In Neo4j, it is not required to define a schema (i.e. node or relation types) before inserting nodes or relationships. We used this property heavily: each parser has a configuration file in which one can define node and relation types to be extracted. We have developed a special syntax with which one can define the patterns to be searched within the various data sources to retrieve the corresponding data. This means that parsers can be extended to find new types of nodes and relationships and/or cover new data sources of known type, without the need to modify the program code of the parser. Typically, the specifications for various data sources have overlapping node types, thus resulting in a data integration task.
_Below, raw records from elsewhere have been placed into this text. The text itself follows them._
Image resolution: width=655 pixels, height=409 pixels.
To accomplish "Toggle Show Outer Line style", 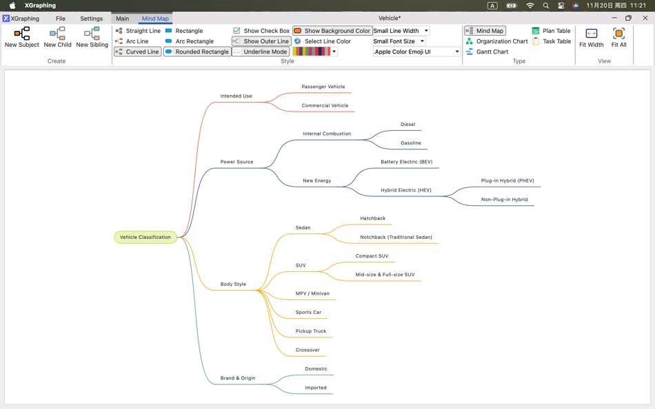I will [x=261, y=41].
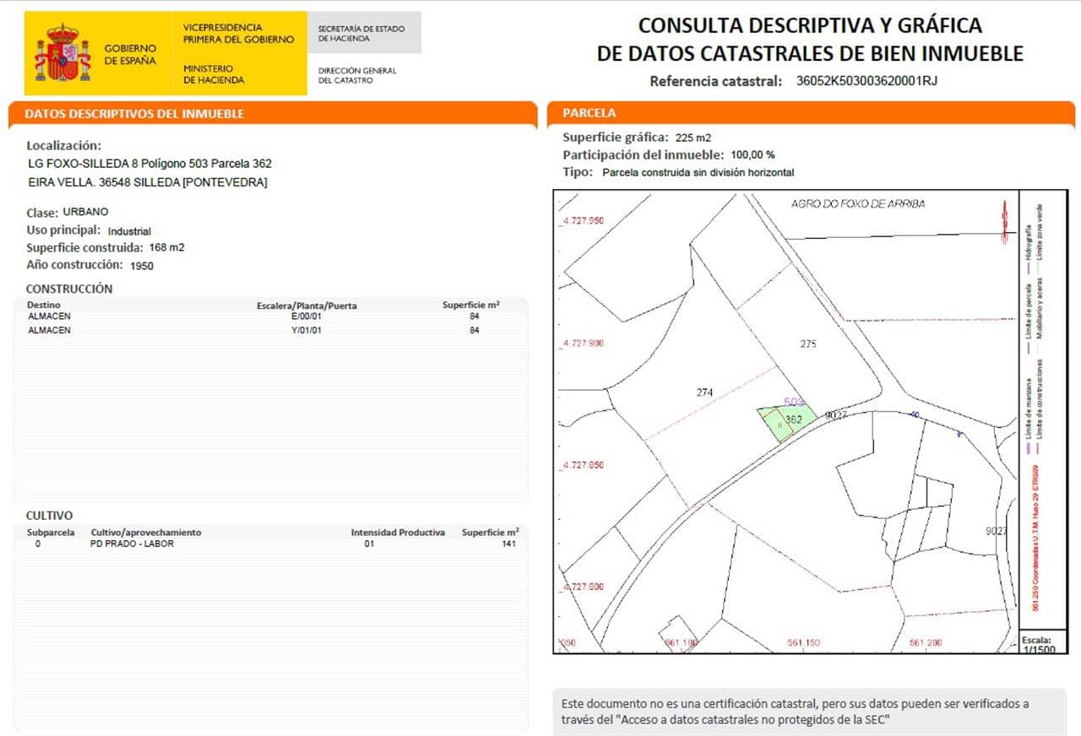
Task: Select neighboring parcel 274 on the map
Action: [x=703, y=392]
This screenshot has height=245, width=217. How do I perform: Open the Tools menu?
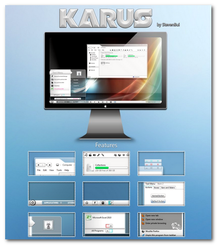(59, 170)
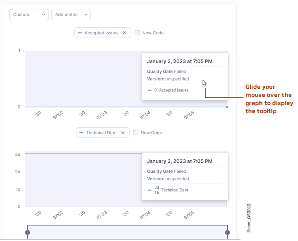Image resolution: width=298 pixels, height=241 pixels.
Task: Click the right handle of the time range slider
Action: tap(227, 233)
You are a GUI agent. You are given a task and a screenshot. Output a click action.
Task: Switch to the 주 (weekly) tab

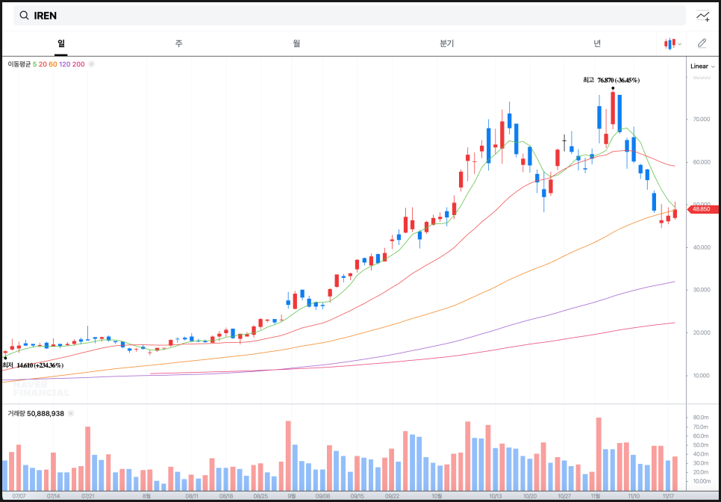[179, 43]
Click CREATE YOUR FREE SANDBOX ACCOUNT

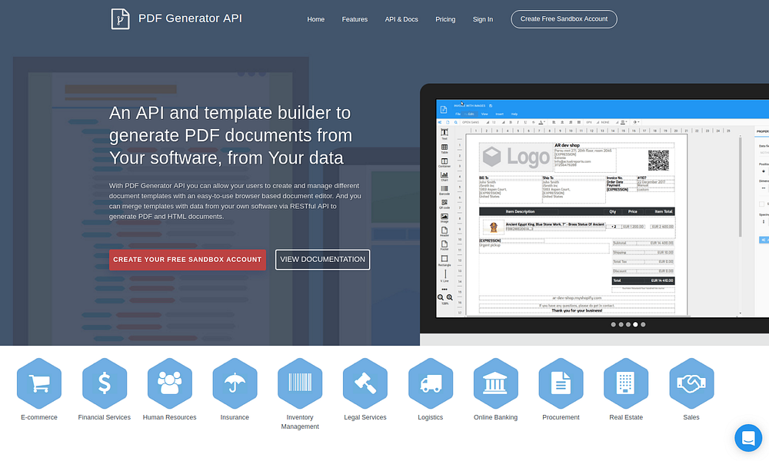click(187, 260)
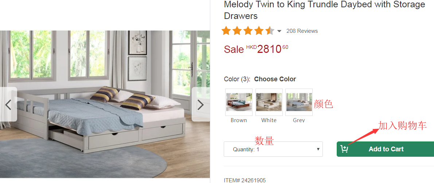Click the red 加入购物车 annotation text

402,125
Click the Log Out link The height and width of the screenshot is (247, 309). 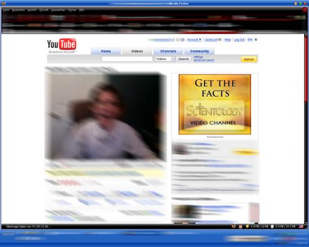(x=239, y=40)
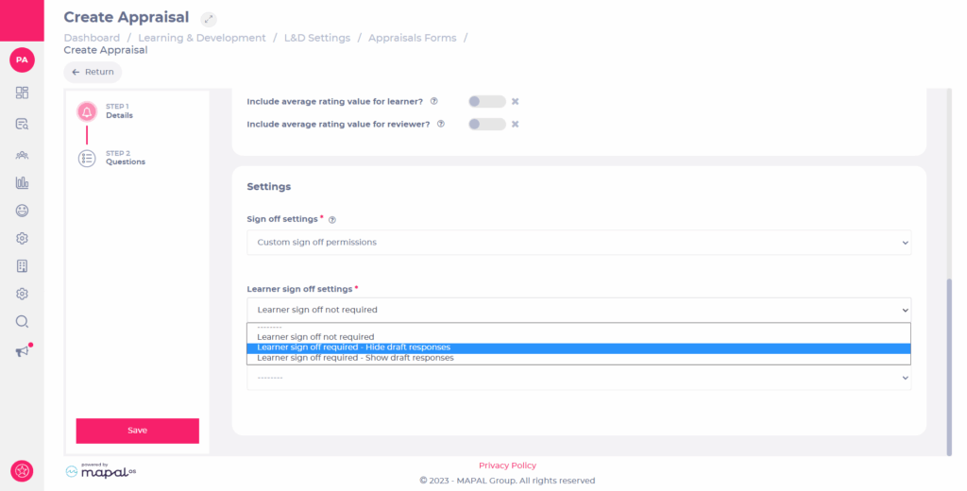Open the building icon in sidebar
The height and width of the screenshot is (491, 967).
point(23,266)
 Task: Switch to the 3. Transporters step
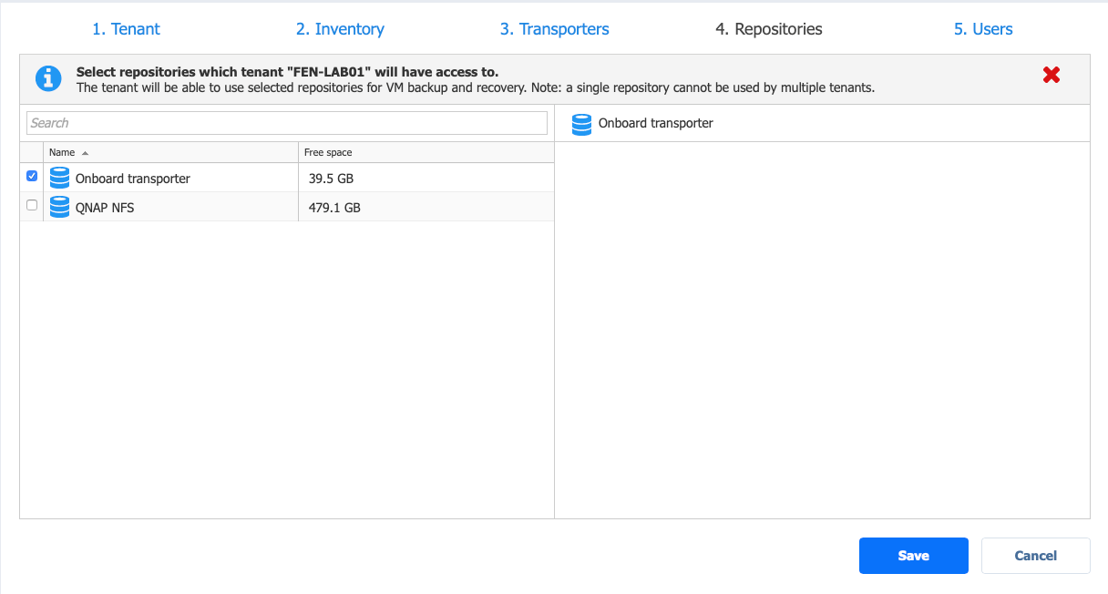[x=554, y=29]
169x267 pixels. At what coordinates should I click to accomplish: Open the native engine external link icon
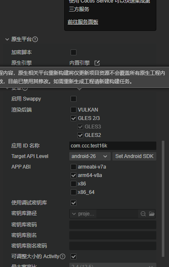point(97,63)
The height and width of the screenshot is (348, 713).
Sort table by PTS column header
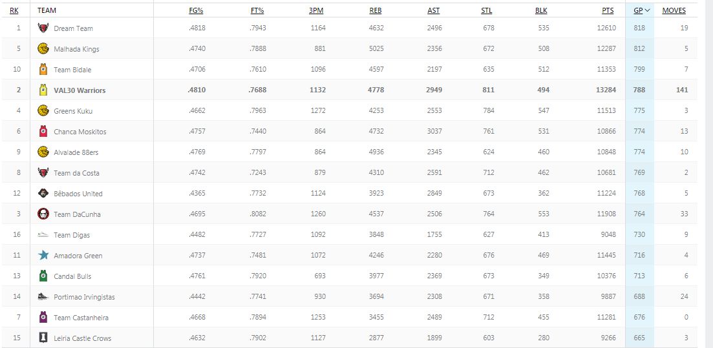(x=608, y=10)
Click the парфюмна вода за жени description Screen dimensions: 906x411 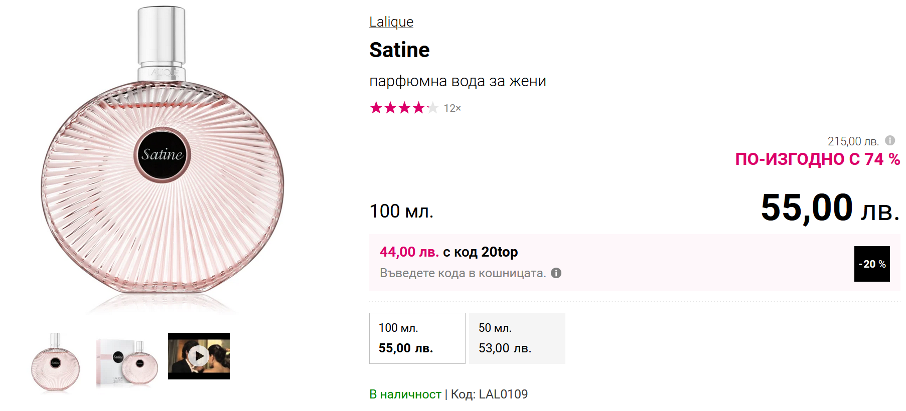(x=458, y=81)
In order to match identical nodes (e.g. the same book) found in different data sources, the definitions also specify a “uniquneness attribute” (similar to a primary key in relational databases). As a result, the knowledge base consists of a single integrated graph.

We have chosen a graph database because graphs are a very natural way of modeling relationships and are easy to visualise and interact with [2].

3.2 The Interaction Concept

As laid out in Sect. 2, most previous work sees sequential question answering as a conversation in which complex questions are broken down into simpler ones. For instance, Iyyer et al. [5] assume that users have already at the initial state of a conversation a complex question in mind – which they then decompose into simpler ones.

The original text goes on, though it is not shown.